Real estate companies at high risk with low-interest coverage and high debt burden: Moody's
Five of eight property developers rated B3 and below are expected to have interest coverage below 1.5x in both scenarios.
Credit rating agency Moody's reports real estate companies are facing a high exposure to risk due to a lower interest coverage base and a higher debt burden.
The report stated that among all sectors, property developers are expected to have the lowest average interest coverage at 2.5x in 2023, making it a challenge for them to withstand an increase in borrowing costs.
Five of eight rated property developers are expected to have interest coverage of less than 1.5x in both scenarios and are rated B3 and below, namely: Lippo Karawaci Tbk (P.T.) (B3 stable), Housing Development Corporation Limited (Caa1 stable), Alam Sutera Realty Tbk (P.T.) (Caa1 negative), Agung Podomoro Land Tbk (P.T.) (Caa1 negative), and Modernland Realty Tbk (P.T.) (Ca stable).
The report noted that the remaining three companies are expected to maintain interest coverage of at least 3.5x.
Moody's further mentioned that the six real estate investment trusts (REITs) have an interest coverage of 4.1x in 2023, but are more sensitive to interest rate increase compared to other sectors due to their high debt burden as reflected by high debt to EBITDA. In a 300 bps stress test scenario, the REITs' interest coverage will deteriorate quickly to around 2.0x, which entails the tighter 45% regulatory limit for debt/assets gearing.

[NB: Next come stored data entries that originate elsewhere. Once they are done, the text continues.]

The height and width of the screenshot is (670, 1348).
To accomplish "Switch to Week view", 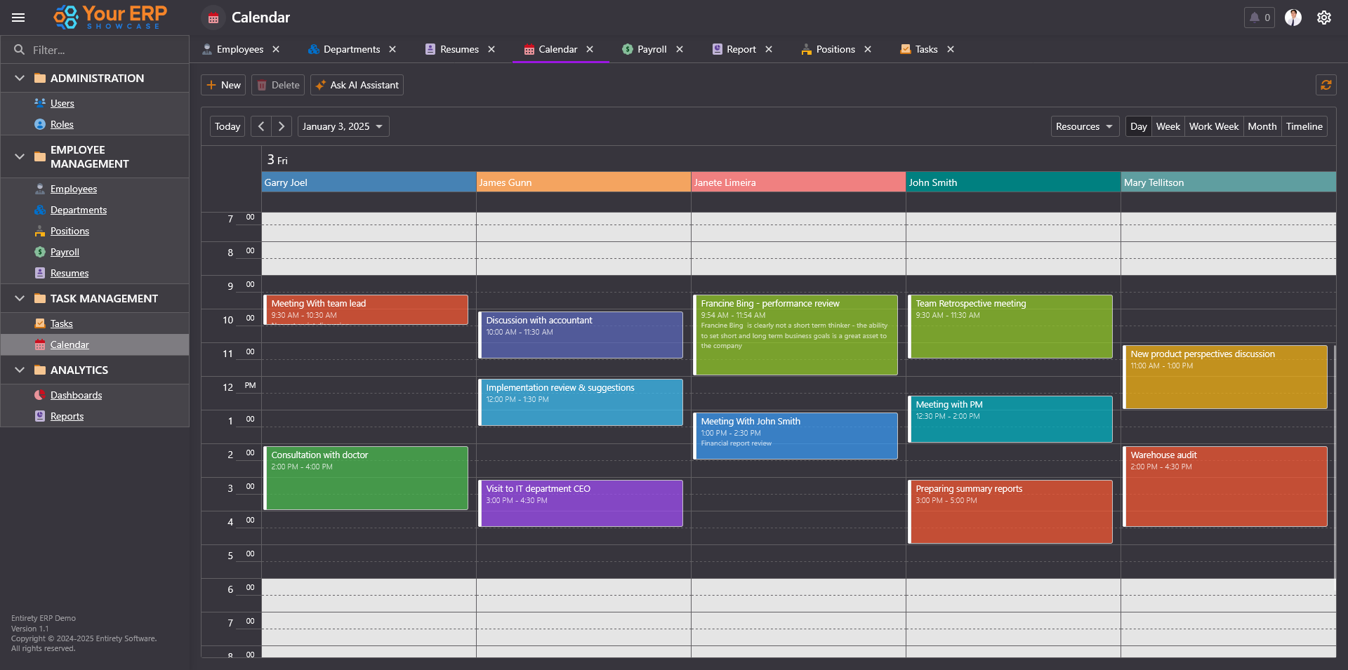I will coord(1168,126).
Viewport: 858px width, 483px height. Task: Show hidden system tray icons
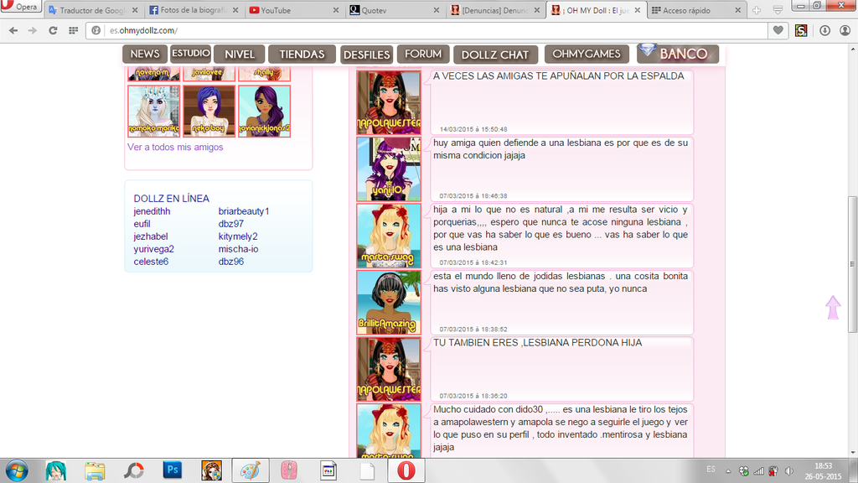pyautogui.click(x=730, y=470)

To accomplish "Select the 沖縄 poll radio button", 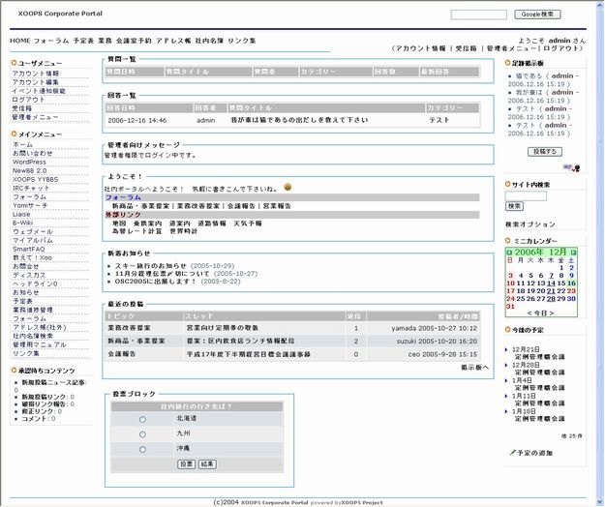I will (x=142, y=449).
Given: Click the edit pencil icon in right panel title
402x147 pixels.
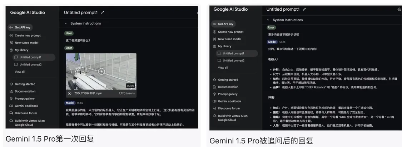Looking at the screenshot, I should (304, 9).
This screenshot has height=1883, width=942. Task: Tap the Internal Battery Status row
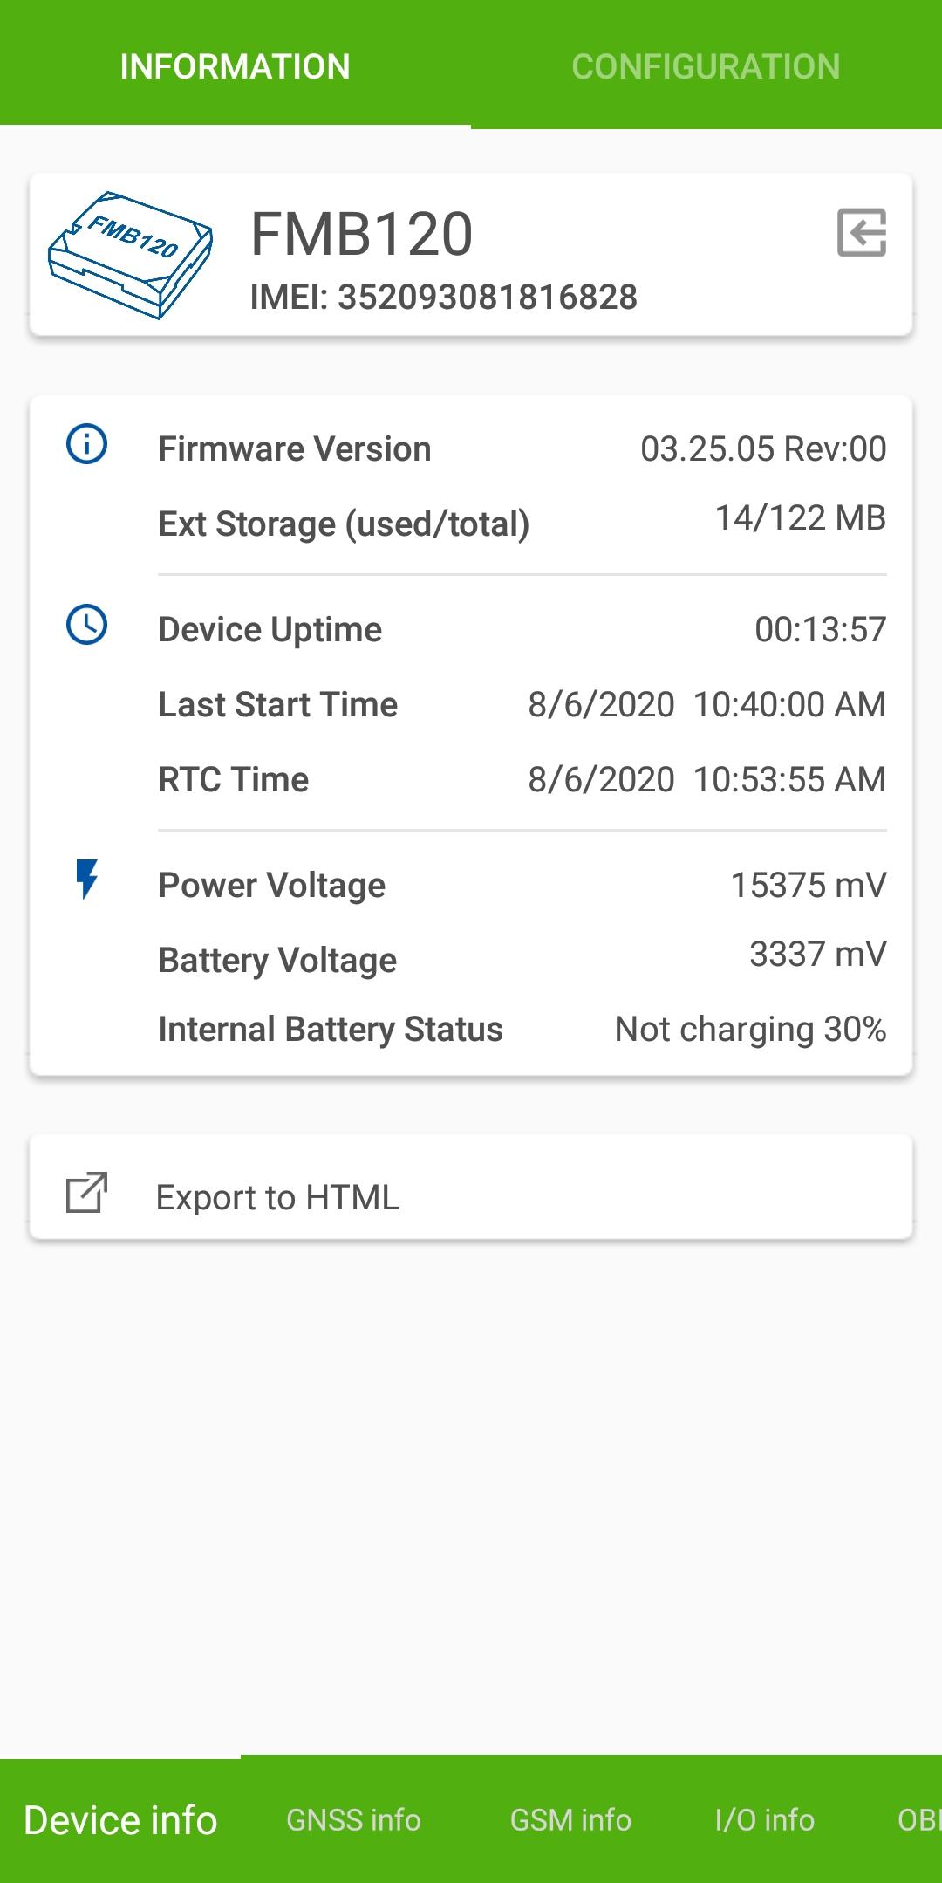click(x=522, y=1030)
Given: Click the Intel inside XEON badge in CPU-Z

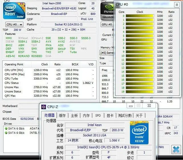Looking at the screenshot, I should [x=139, y=133].
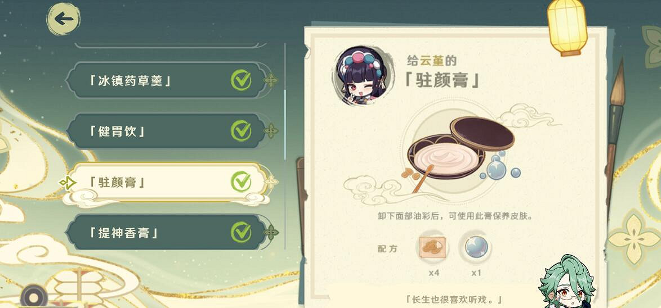Select the highlighted 驻颜膏 recipe entry
The image size is (661, 308).
(x=167, y=182)
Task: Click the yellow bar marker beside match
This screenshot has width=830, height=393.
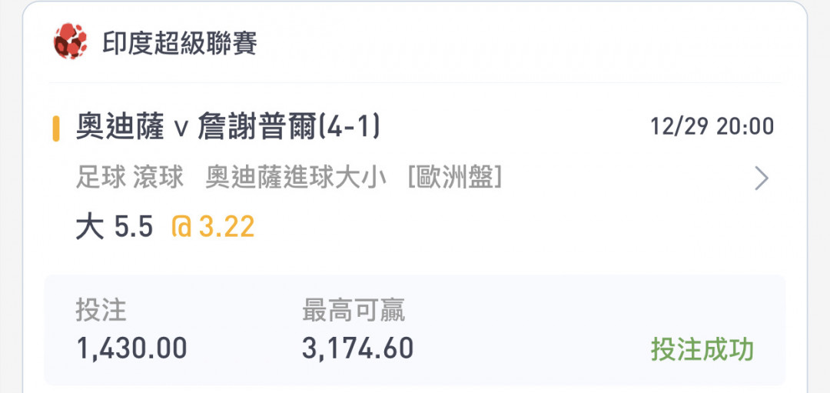Action: 55,129
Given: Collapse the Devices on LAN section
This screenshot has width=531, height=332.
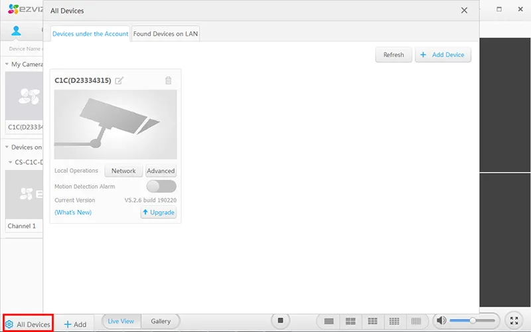Looking at the screenshot, I should tap(7, 147).
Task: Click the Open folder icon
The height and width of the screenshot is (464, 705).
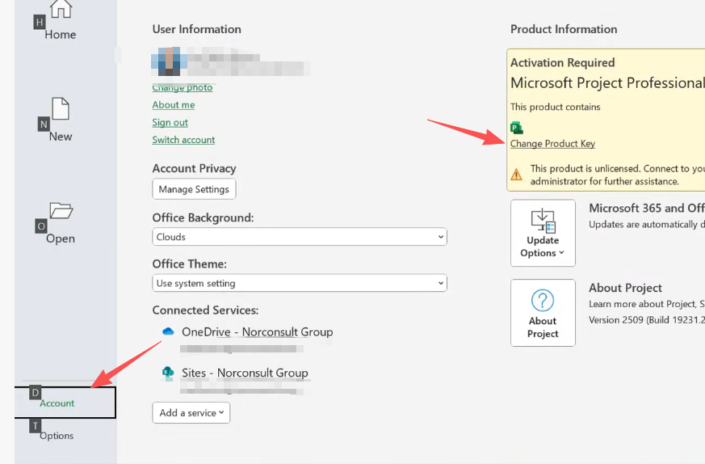Action: coord(61,211)
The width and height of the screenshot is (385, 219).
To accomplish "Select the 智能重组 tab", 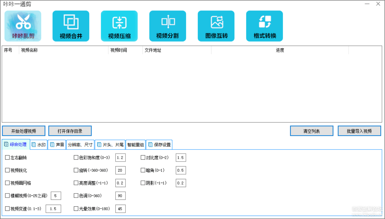I will pos(136,145).
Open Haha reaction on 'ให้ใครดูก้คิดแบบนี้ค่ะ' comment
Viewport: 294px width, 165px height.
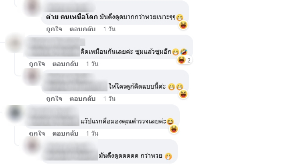coord(183,94)
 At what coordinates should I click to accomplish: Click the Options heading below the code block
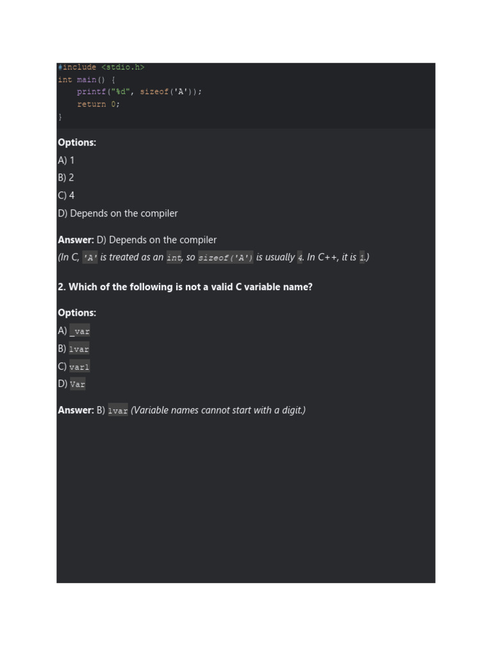[x=77, y=142]
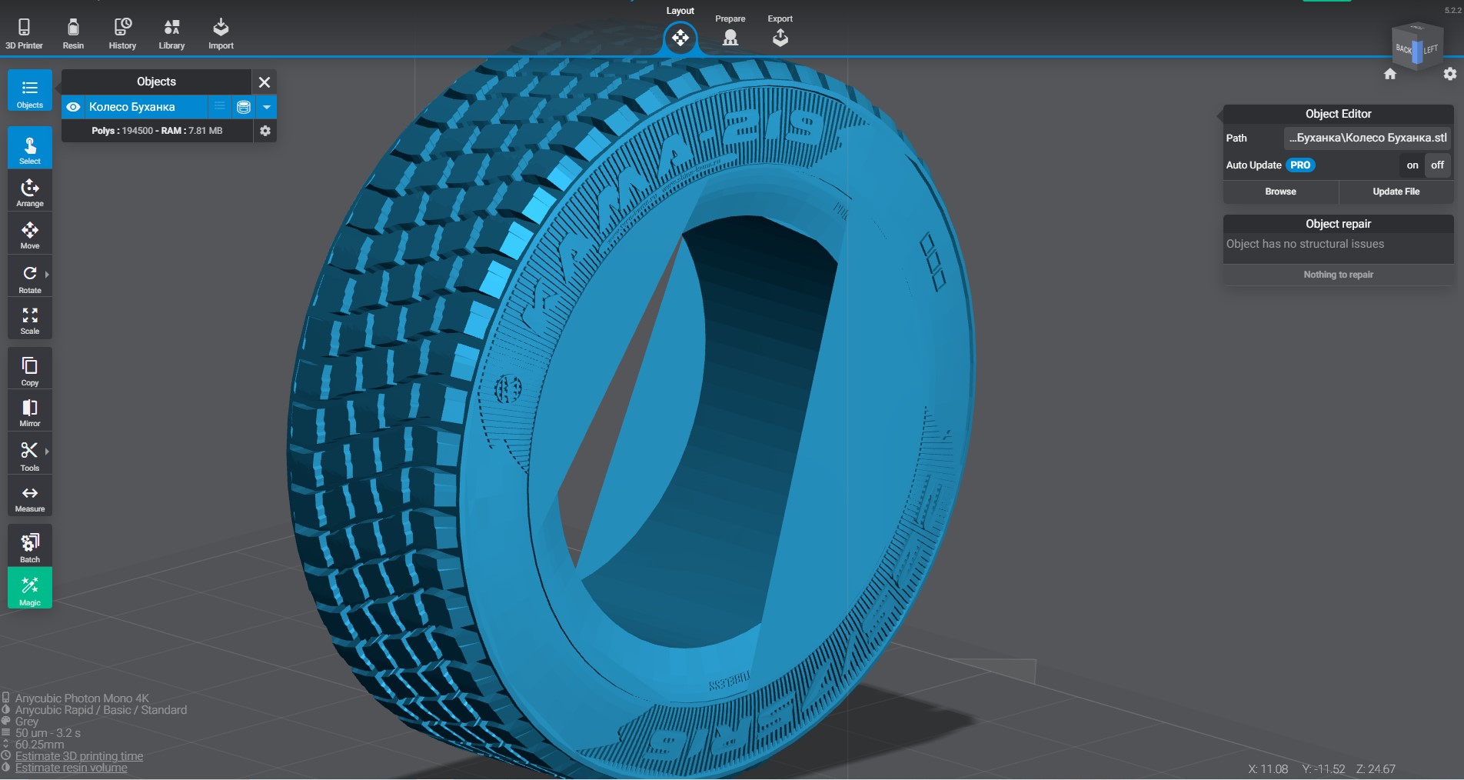Expand the Tools submenu arrow
This screenshot has height=780, width=1464.
[47, 452]
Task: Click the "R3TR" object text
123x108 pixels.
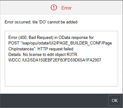Action: [72, 54]
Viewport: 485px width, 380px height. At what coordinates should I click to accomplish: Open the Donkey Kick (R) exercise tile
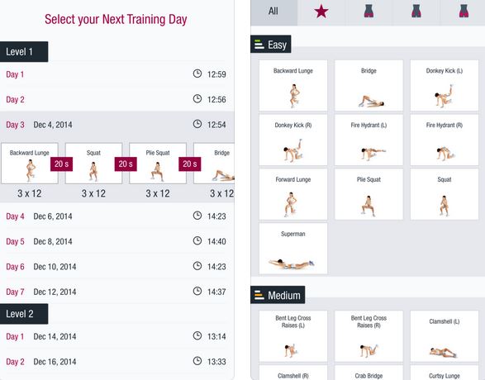click(x=293, y=140)
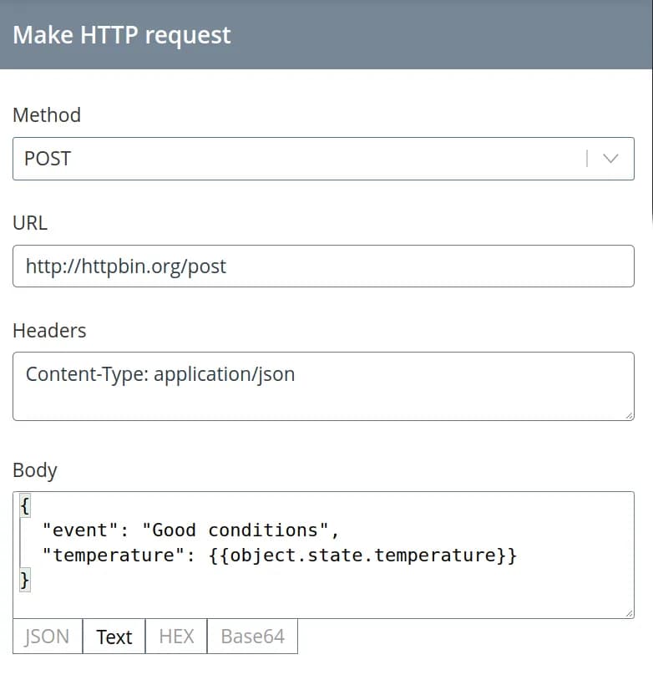Image resolution: width=653 pixels, height=685 pixels.
Task: Click the "Make HTTP request" panel title
Action: click(x=122, y=35)
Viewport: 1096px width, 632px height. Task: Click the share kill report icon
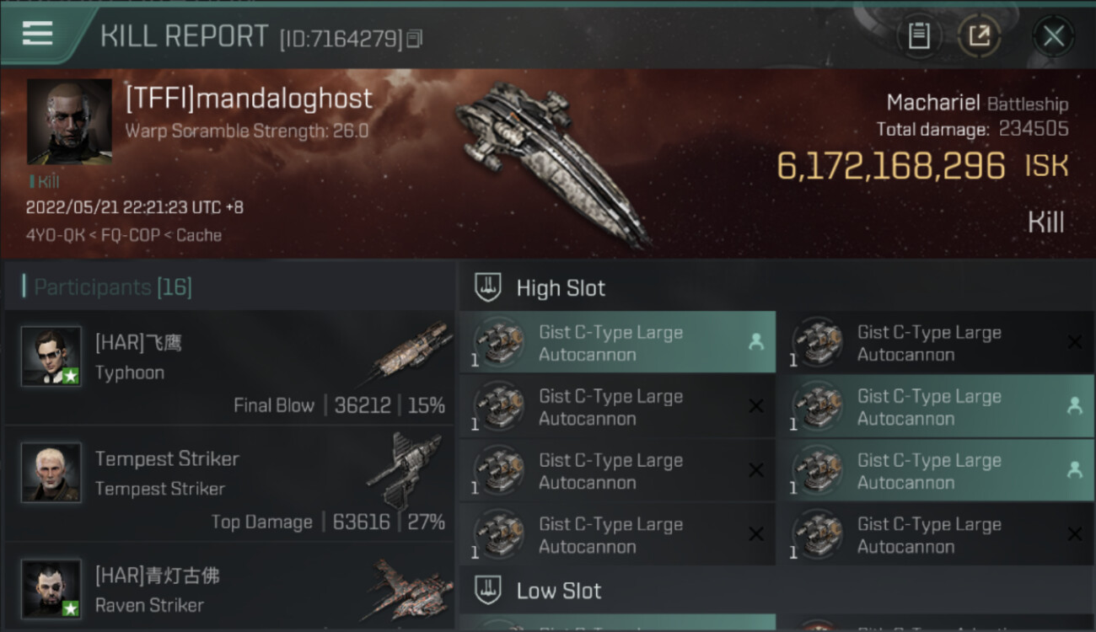pyautogui.click(x=979, y=36)
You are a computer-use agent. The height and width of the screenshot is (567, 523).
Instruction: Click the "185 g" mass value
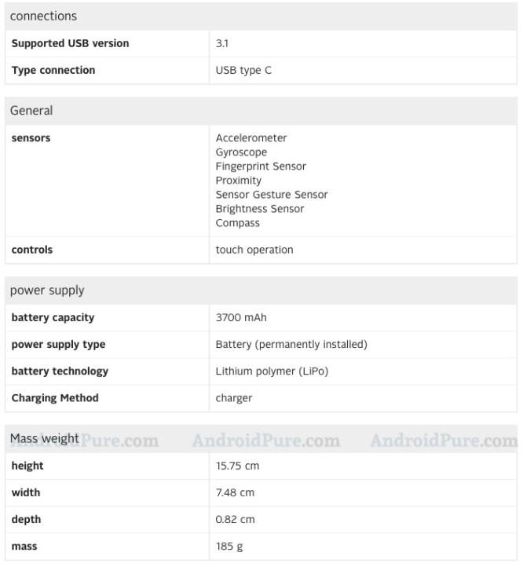(230, 546)
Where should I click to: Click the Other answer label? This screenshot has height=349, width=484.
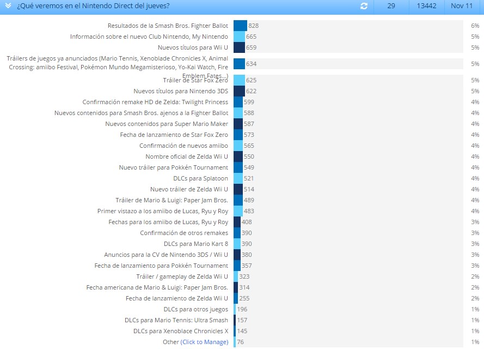[x=171, y=342]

Under the Monetary Authority of Singapore's (MAS) rules, REITs listed on the Singapore stock exchange have a debt/assets limit of 45%. However, if the REIT's adjusted interest coverage ratio exceeds 2.5x, the limit must be raised to 50%.
Moody's believes that crossing the debt/assets limit could lead to the regulator restricting the REIT from taking on new borrowings for purposes other than refinancing.